Can you turn the material below into a numbered list, one line per item, with the blank lines dropped?

[BEGIN]

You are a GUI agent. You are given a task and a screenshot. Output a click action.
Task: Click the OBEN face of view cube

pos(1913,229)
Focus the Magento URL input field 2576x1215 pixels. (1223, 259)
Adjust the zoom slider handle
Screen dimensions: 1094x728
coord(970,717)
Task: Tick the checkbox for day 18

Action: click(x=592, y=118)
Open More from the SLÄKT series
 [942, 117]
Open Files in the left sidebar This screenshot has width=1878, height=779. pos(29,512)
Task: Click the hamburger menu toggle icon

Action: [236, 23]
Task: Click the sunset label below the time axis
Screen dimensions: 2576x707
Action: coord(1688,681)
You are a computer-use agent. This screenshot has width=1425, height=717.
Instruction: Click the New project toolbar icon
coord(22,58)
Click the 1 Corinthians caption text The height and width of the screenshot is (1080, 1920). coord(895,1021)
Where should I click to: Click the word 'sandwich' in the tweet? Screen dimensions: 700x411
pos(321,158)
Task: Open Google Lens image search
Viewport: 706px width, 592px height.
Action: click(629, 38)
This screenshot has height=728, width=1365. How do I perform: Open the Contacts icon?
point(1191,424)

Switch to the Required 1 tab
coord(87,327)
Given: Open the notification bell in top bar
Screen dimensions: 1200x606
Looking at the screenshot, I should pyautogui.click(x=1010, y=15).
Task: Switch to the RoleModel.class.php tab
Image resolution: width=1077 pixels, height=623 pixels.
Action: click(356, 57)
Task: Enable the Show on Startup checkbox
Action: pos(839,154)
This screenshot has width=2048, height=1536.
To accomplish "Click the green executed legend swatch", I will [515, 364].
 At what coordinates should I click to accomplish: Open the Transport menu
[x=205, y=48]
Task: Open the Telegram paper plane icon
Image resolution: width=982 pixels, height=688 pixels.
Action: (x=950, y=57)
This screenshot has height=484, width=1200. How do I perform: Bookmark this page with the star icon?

[END]

Output for this exercise =
1. You are a GUI agent. You are given a task and a screenshot. Output a click action.
2. Task: Click the OBEN face of view cube
3. pos(1913,229)
4. Focus the Magento URL input field 2576x1215 pixels. (1223, 259)
5. Adjust the zoom slider handle
6. Screen dimensions: 1094x728
7. coord(970,717)
8. Task: Tick the checkbox for day 18
9. Action: click(x=592, y=118)
10. Open More from the SLÄKT series
11.  [942, 117]
12. Open Files in the left sidebar This screenshot has width=1878, height=779. pos(29,512)
13. Task: Click the hamburger menu toggle icon
14. Action: [236, 23]
15. Task: Click the sunset label below the time axis
16. Screen dimensions: 2576x707
17. Action: coord(1688,681)
18. You are a computer-use agent. This screenshot has width=1425, height=717.
19. Instruction: Click the New project toolbar icon
20. coord(22,58)
21. Click the 1 Corinthians caption text The height and width of the screenshot is (1080, 1920). coord(895,1021)
22. Where should I click to: Click the word 'sandwich' in the tweet? Screen dimensions: 700x411
23. pos(321,158)
24. Task: Open Google Lens image search
25. Viewport: 706px width, 592px height.
26. Action: click(629, 38)
27. This screenshot has height=728, width=1365. How do I perform: Open the Contacts icon?
28. point(1191,424)
29. Switch to the Required 1 tab
30. coord(87,327)
31. Given: Open the notification bell in top bar
32. Screen dimensions: 1200x606
33. Looking at the screenshot, I should pyautogui.click(x=1010, y=15).
34. Task: Switch to the RoleModel.class.php tab
35. Image resolution: width=1077 pixels, height=623 pixels.
36. Action: click(356, 57)
37. Task: Enable the Show on Startup checkbox
38. Action: pos(839,154)
39. This screenshot has width=2048, height=1536.
40. To accomplish "Click the green executed legend swatch", I will [515, 364].
41.  At what coordinates should I click to accomplish: Open the Transport menu
42. [x=205, y=48]
43. Task: Open the Telegram paper plane icon
44. Image resolution: width=982 pixels, height=688 pixels.
45. Action: (x=950, y=57)
46. This screenshot has height=484, width=1200. How do I perform: Bookmark this page with the star icon?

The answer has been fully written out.